**THE PROBLEM**
The lines to copy from the data below are those that hold the string "agent".

**INFORMATION GIVEN**
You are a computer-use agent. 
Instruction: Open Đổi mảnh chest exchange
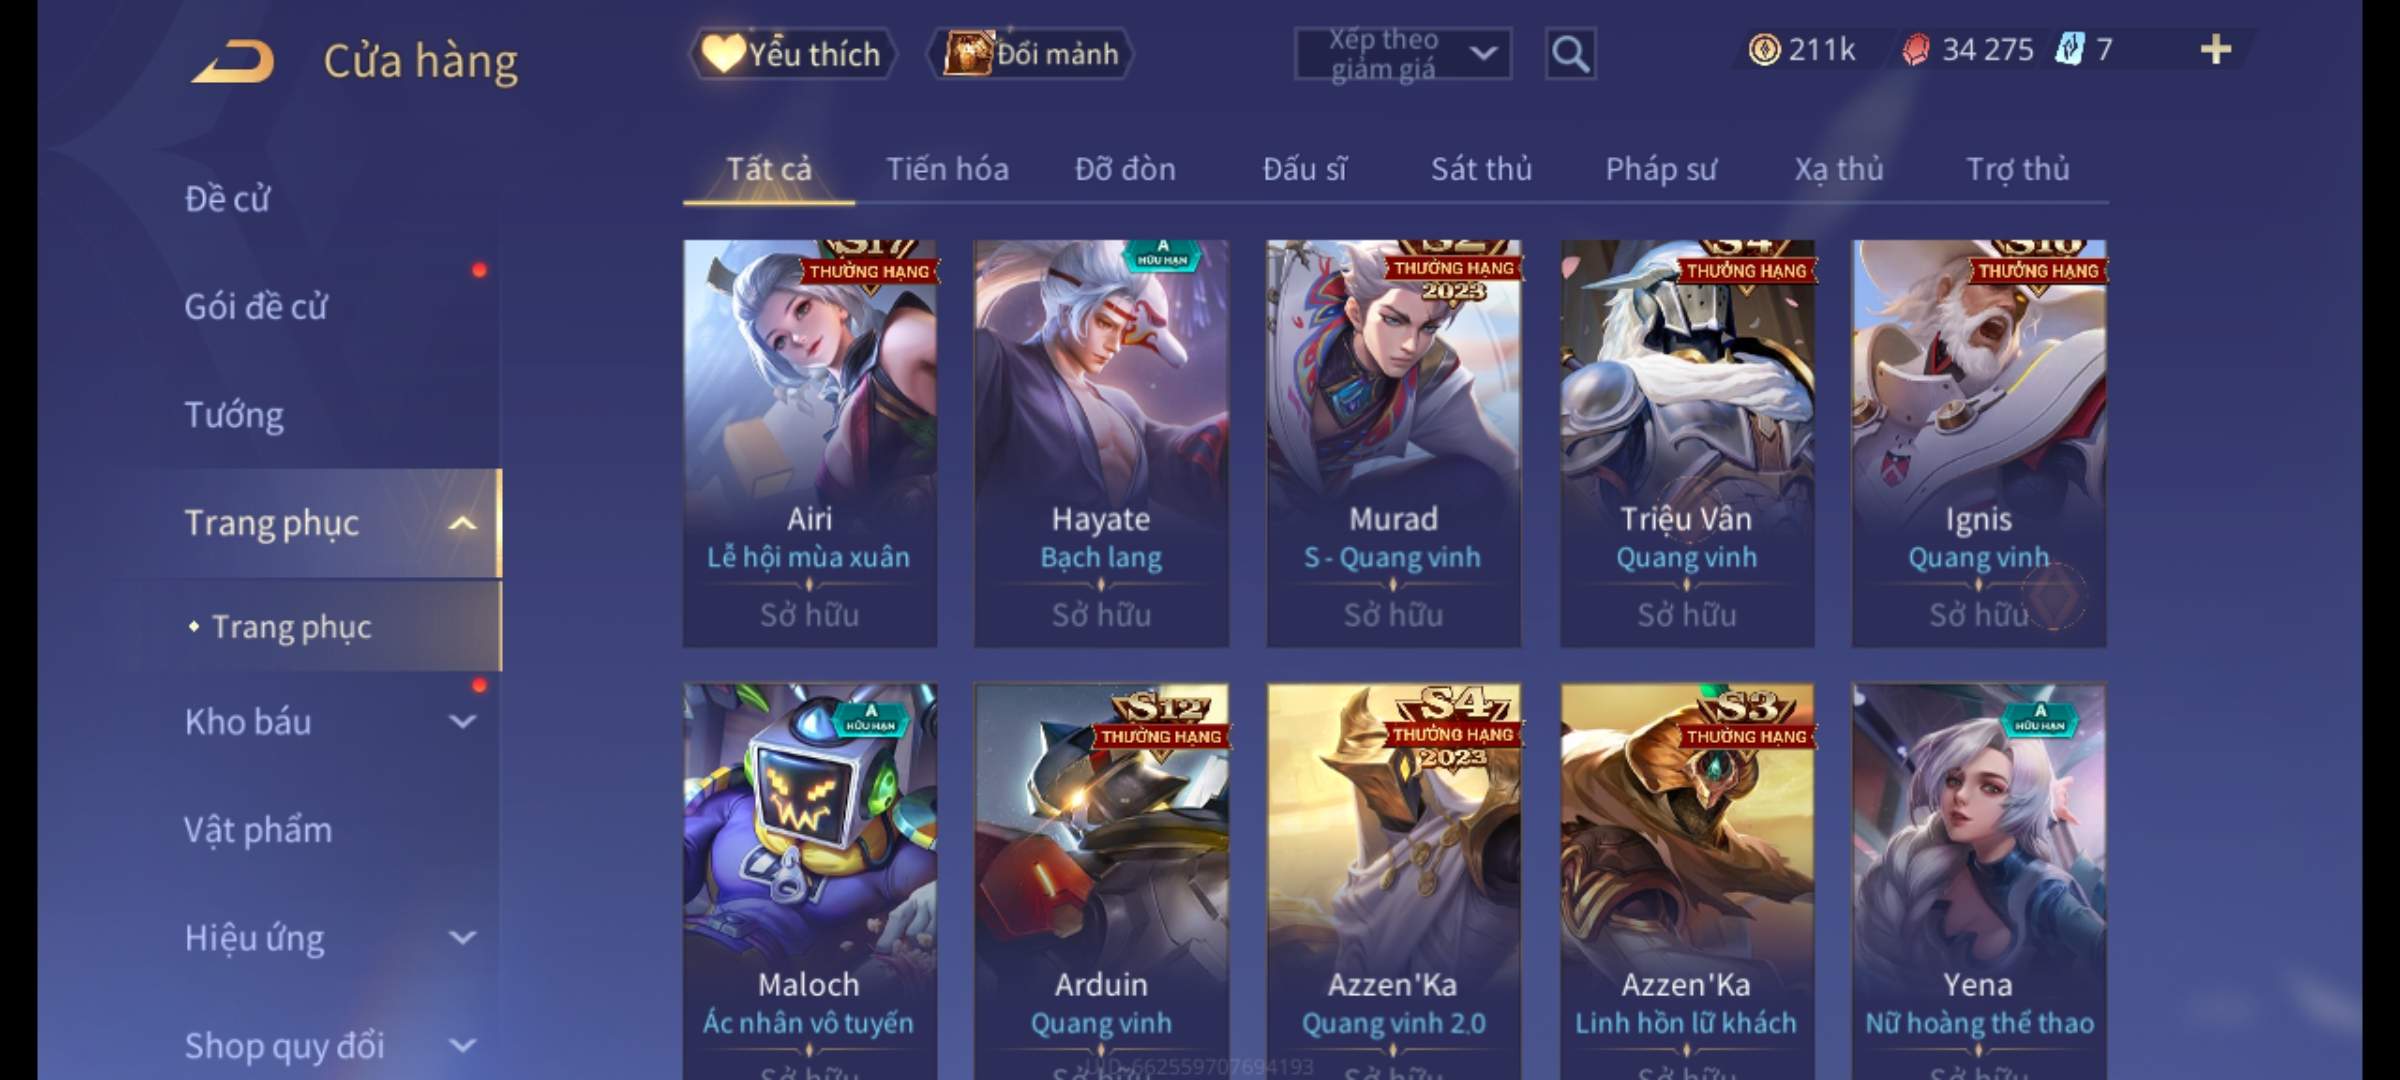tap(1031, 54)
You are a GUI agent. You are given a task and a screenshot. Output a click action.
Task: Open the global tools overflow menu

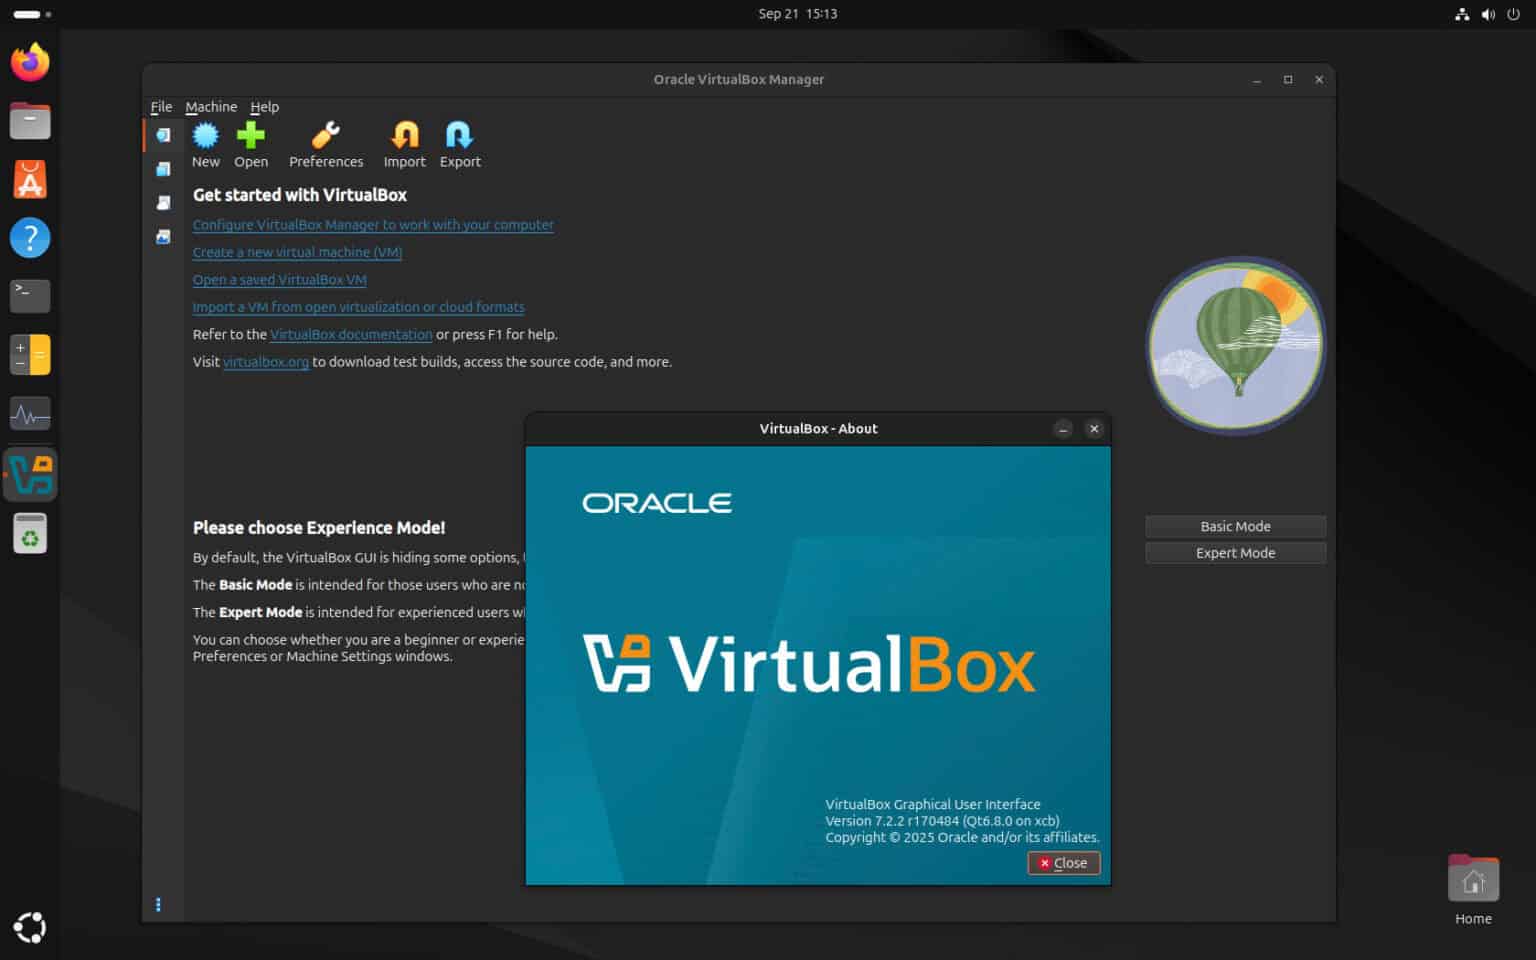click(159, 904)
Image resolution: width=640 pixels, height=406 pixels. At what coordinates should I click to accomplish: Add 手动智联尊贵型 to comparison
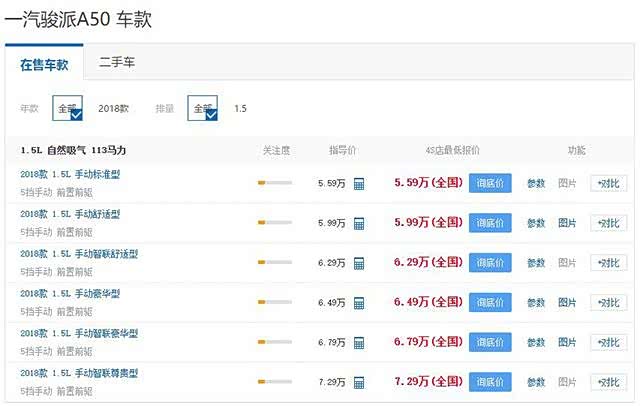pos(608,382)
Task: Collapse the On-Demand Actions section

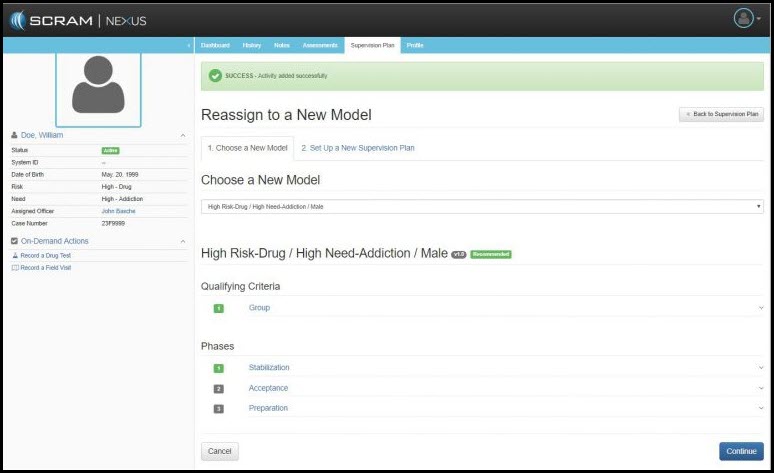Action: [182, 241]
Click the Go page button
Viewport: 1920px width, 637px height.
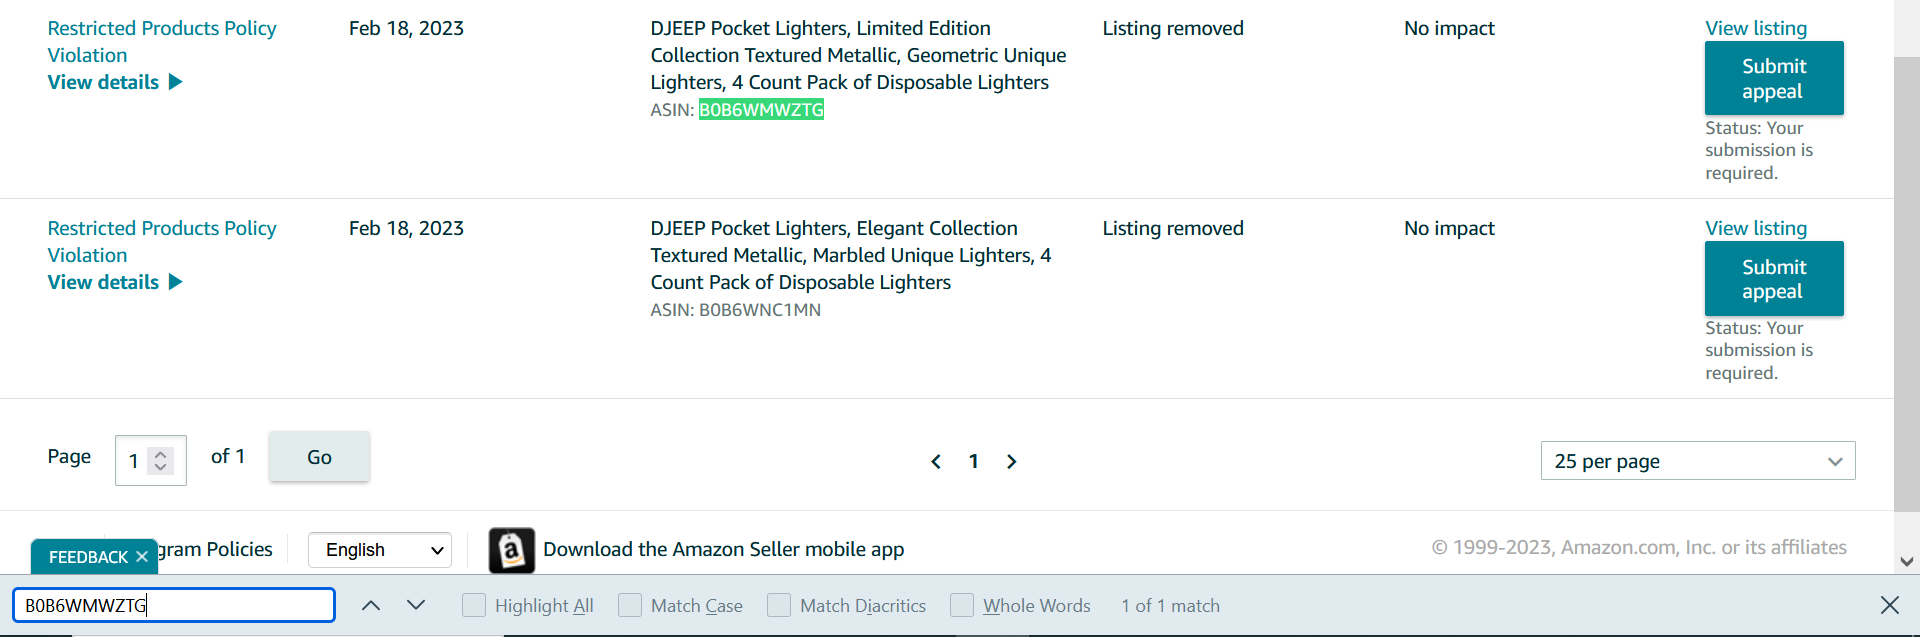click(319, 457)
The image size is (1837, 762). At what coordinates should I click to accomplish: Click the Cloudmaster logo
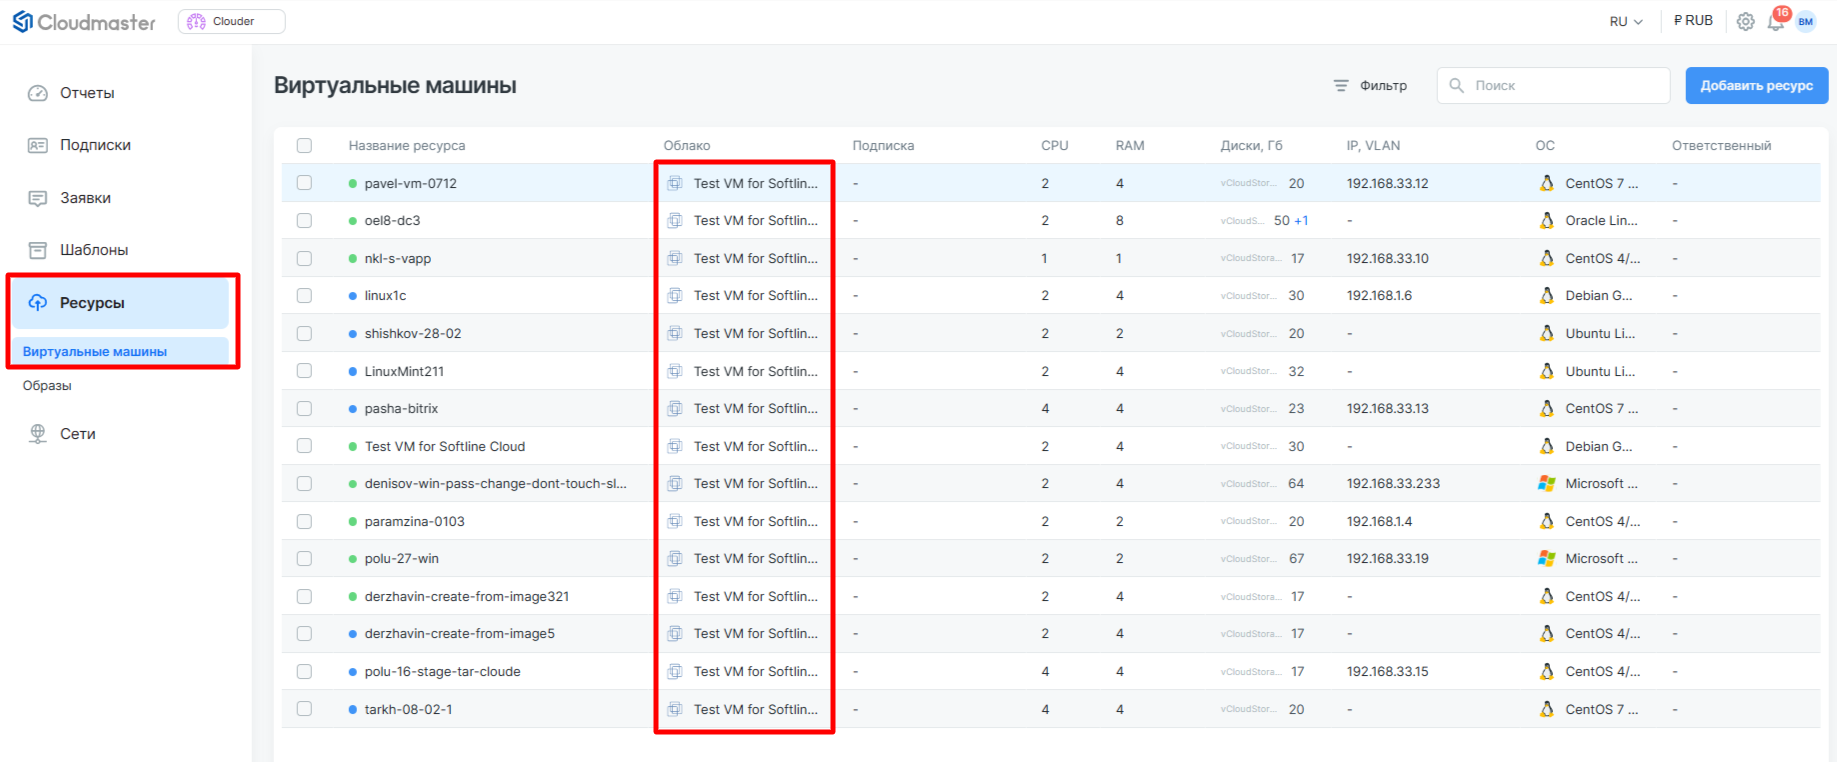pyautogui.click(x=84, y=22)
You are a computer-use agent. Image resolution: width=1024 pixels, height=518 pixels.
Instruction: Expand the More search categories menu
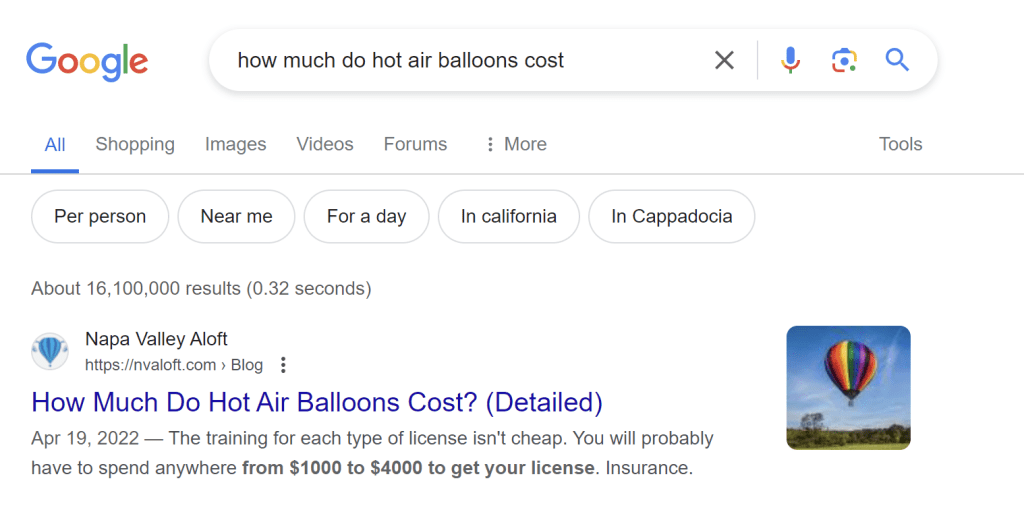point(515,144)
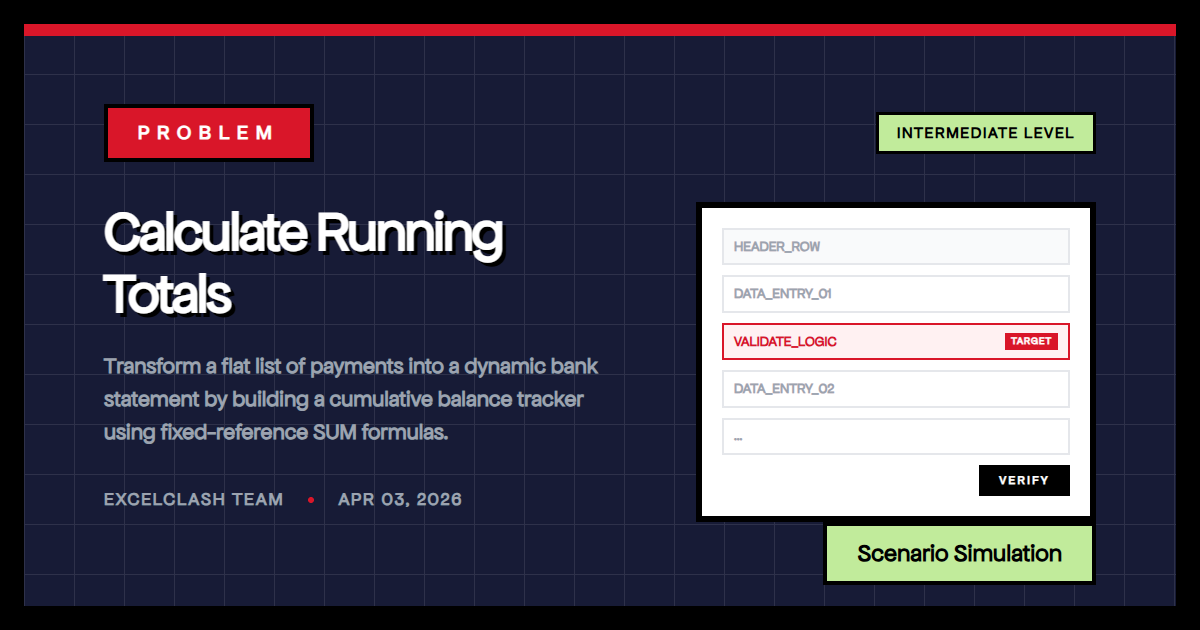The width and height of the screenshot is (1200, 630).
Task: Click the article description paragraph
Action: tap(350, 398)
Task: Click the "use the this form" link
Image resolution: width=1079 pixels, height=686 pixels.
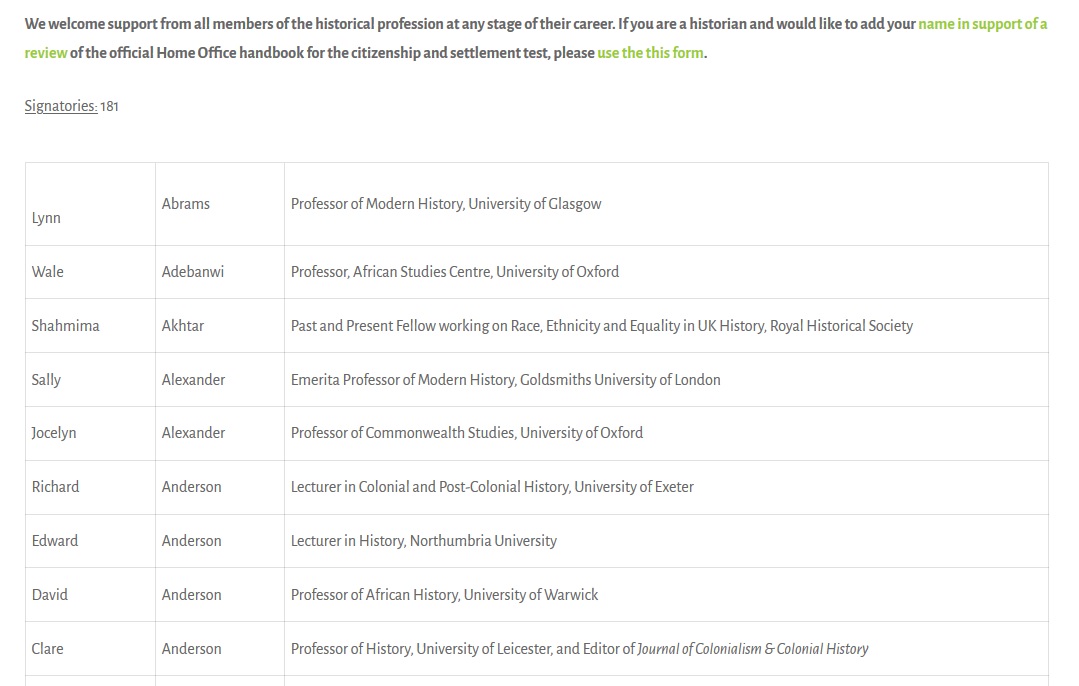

**ANSWER**
You are a computer-use agent. 
You are a GUI agent. You are given a task and a screenshot. Output a click action.
You are a computer-use agent. Image resolution: width=1024 pixels, height=518 pixels.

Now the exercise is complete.